Set down again exactly the lines of the listing below that fall between the line holding "Pretraga poslova (52, 1742)" and the line holding "Chưa được phân loại (71, 1702)", inclusive.

══════

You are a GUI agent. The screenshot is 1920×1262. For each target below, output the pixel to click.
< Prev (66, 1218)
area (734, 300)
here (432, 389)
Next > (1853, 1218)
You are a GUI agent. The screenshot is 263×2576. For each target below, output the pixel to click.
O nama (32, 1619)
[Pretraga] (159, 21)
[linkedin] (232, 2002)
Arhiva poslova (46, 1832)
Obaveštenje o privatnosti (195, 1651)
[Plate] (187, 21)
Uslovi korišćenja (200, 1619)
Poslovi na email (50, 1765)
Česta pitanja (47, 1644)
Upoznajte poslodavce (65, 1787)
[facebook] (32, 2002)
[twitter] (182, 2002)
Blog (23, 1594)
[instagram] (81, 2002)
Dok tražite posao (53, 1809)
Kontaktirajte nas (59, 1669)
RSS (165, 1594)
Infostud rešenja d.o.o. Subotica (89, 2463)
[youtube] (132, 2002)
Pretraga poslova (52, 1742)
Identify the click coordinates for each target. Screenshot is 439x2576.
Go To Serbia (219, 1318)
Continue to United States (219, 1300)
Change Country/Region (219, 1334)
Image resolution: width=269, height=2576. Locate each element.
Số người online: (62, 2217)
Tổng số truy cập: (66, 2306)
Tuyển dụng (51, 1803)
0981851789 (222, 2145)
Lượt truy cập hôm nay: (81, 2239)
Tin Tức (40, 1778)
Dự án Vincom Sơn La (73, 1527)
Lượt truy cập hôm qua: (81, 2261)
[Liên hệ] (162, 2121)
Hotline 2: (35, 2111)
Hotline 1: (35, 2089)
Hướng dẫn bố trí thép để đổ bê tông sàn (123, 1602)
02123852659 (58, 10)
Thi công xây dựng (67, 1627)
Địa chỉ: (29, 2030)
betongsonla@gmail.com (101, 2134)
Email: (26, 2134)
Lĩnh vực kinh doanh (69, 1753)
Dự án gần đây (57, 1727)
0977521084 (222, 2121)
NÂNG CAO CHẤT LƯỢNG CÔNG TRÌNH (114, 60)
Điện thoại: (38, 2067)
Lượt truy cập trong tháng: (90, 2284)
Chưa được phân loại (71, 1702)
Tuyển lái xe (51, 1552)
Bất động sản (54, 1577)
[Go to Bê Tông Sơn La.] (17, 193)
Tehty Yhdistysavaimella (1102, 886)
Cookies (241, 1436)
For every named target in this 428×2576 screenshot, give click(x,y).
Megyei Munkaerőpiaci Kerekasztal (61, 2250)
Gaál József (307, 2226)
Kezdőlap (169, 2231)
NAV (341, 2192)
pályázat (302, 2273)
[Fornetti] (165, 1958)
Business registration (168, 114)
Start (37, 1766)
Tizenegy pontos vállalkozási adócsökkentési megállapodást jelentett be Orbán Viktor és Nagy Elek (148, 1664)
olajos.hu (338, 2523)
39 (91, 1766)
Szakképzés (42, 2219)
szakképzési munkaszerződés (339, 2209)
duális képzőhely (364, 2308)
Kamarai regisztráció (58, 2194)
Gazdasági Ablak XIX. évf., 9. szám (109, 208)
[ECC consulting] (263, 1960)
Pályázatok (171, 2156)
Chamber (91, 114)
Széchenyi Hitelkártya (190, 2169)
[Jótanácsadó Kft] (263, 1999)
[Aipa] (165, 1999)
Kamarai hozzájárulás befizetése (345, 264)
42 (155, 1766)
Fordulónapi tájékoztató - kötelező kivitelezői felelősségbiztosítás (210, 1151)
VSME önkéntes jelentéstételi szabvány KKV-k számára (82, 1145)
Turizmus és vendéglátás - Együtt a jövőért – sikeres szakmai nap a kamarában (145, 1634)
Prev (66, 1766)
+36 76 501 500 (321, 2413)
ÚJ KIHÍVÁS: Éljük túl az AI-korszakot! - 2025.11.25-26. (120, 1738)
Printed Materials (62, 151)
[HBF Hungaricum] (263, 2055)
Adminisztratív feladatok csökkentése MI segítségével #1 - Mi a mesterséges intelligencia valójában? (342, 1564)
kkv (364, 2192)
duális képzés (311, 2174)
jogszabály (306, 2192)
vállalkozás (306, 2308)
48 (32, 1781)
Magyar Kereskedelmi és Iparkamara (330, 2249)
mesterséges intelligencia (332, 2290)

══════

#### WRITTEN SOLUTION:
Pretraga poslova (52, 1742)
Identify the click coordinates for each target. Screenshot is 439x2576.
Go To Serbia (219, 1318)
Continue to United States (219, 1300)
Change Country/Region (219, 1334)
Image resolution: width=269, height=2576. Locate each element.
Số người online: (62, 2217)
Tổng số truy cập: (66, 2306)
Tuyển dụng (51, 1803)
0981851789 (222, 2145)
Lượt truy cập hôm nay: (81, 2239)
Tin Tức (40, 1778)
Dự án Vincom Sơn La (73, 1527)
Lượt truy cập hôm qua: (81, 2261)
[Liên hệ] (162, 2121)
Hotline 2: (35, 2111)
Hotline 1: (35, 2089)
Hướng dẫn bố trí thép để đổ bê tông sàn (123, 1602)
02123852659 (58, 10)
Thi công xây dựng (67, 1627)
Địa chỉ: (29, 2030)
betongsonla@gmail.com (101, 2134)
Email: (26, 2134)
Lĩnh vực kinh doanh (69, 1753)
Dự án gần đây (57, 1727)
0977521084 (222, 2121)
NÂNG CAO CHẤT LƯỢNG CÔNG TRÌNH (114, 60)
Điện thoại: (38, 2067)
Lượt truy cập trong tháng: (90, 2284)
Chưa được phân loại (71, 1702)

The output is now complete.